_The task_. Using the data below, count the lines that carry the string "pixels" and write only the count.

_Records for the exercise_.

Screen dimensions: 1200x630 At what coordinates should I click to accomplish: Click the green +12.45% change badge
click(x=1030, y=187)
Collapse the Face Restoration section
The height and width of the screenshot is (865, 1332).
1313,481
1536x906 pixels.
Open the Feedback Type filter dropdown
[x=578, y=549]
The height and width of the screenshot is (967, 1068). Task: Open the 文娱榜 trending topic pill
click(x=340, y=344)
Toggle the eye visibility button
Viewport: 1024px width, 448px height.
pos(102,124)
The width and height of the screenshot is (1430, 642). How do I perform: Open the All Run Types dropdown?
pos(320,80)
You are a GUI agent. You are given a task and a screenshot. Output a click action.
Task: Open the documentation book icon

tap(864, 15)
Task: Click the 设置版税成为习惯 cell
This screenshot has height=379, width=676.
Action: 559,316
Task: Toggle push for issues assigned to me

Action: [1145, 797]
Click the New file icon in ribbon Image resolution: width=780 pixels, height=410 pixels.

_Problem solution_. 2